Fue en aquel momento cuando comprendí por qué ella era diferente. Porque era la más valiente. Ninguna otra niña se hubiera atrevido a levantarse la falda delante de un niño. De hecho, nos pegaban bofetadas si intentábamos levantárselas nosotros.

«No, respondí yo«, tú no eres como todas las niñas. «Tú eres más valiente». «Eres la más valiente».

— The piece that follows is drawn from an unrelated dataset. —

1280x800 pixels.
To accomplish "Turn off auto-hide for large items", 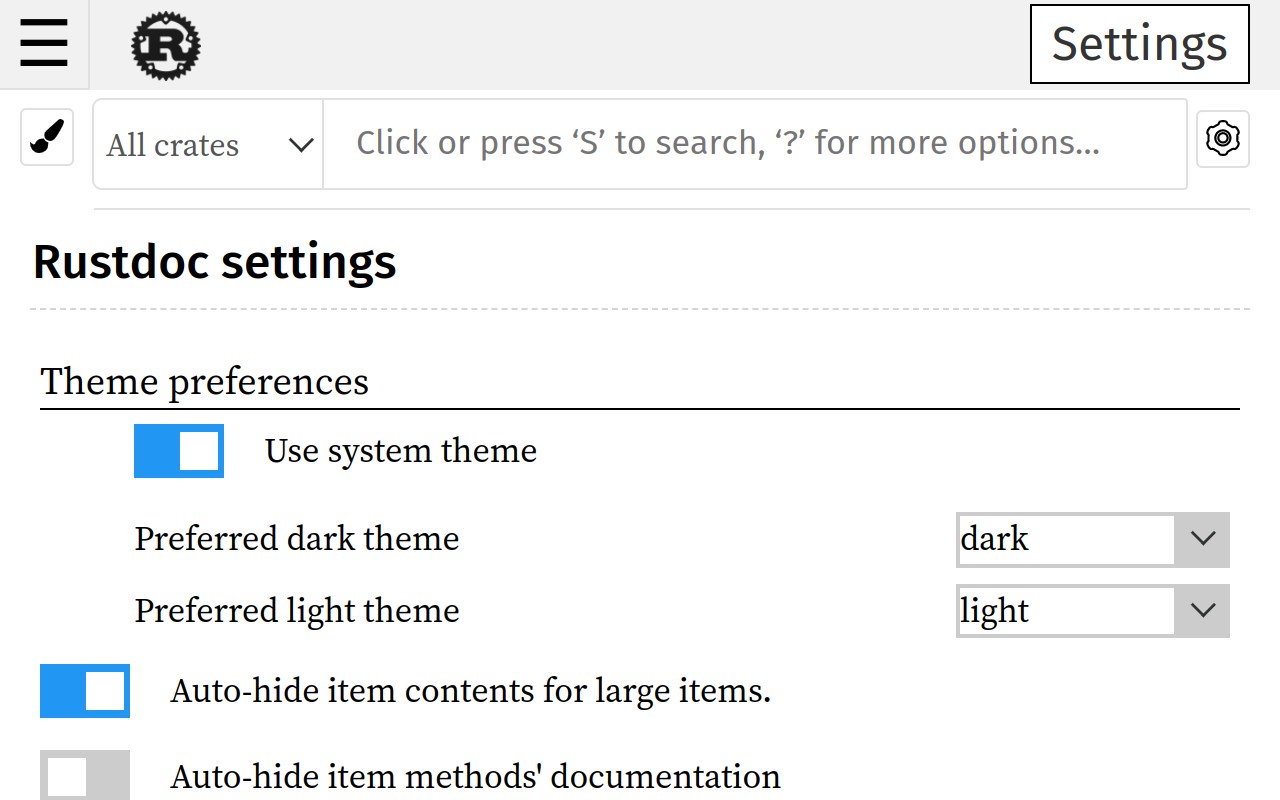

«Daniel», dijo ella, «no me tendrás miedo, ¿verdad?».
Negué con la cabeza y respondí:
«Por supuesto que no, María».

Al oír mis palabras, ella sonrió. Fue una sonrisa espontánea y luminosa. Sentí que yo también era valiente, y que ella lo sabía y le gustaba. Aquella sonrisa fue su despedida y su luz aún ilumina mis noches aquí en la Tierra, aunque en vano intento sentir de nuevo la enorme dicha que sentí en aquel momento, sólo por unos breves instantes, durante los cuales se me olvidó todo y sólo existió aquella sonrisa y su luz y tuve la sensación de que María y yo éramos más fuertes que todos los adultos juntos y que íbamos a quedarnos congelados así como estábamos para siempre sin que hubiera nada que pudiera herirnos, rasgarnos, separarnos. Hasta que un adulto cromatófago, acompañado de otros de su misma especie, rompió el embrujo al alzar del suelo a María y llevársela en brazos, insensible al vínculo íntimo que nos unía a ambos sin necesidad de tierra, carne, raíces, golosinas, palabras, yogures o clorofila. Ella se abrazó al cuello de aquel hombre y no dejó de mirarme por encima de sus hombros mientras se alejaba. Yo agité la mano en señal de despedida, y seguí agitándola mientras la cosmonave en la que embarcaron ascendía hacia las estrellas. Me quedé solo. Aquel día acabó mi infancia. Muchos años después sigo yendo de vez en cuando al claro de bosque donde María comía luz y aún echo de menos sus destellos lapislázulis y oliváceos, su suave color verde esmeralda.